START Data extract

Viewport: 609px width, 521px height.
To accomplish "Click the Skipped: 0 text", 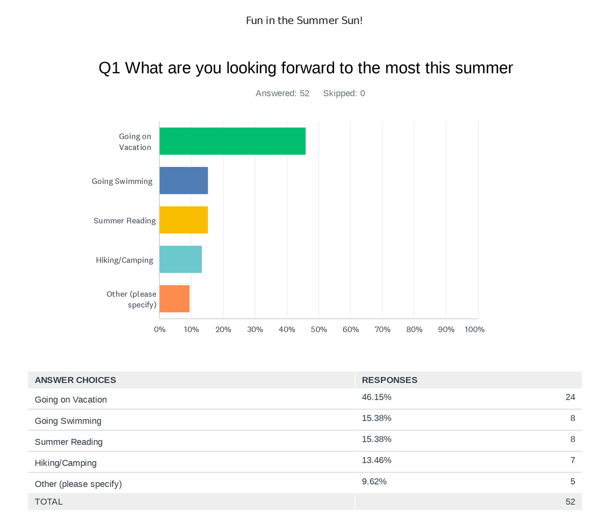I will pos(344,93).
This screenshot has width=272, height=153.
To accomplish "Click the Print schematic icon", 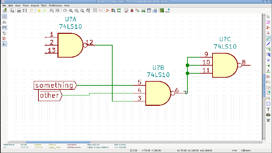I will [x=19, y=11].
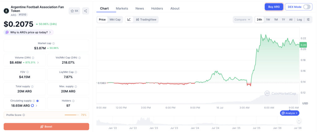
Task: Open the Compare dropdown
Action: click(242, 19)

END Data extract

Go through the data and show each line that holds "width".

→ Your response
Viewport: 609px width, 521px height.
This screenshot has width=272, height=153.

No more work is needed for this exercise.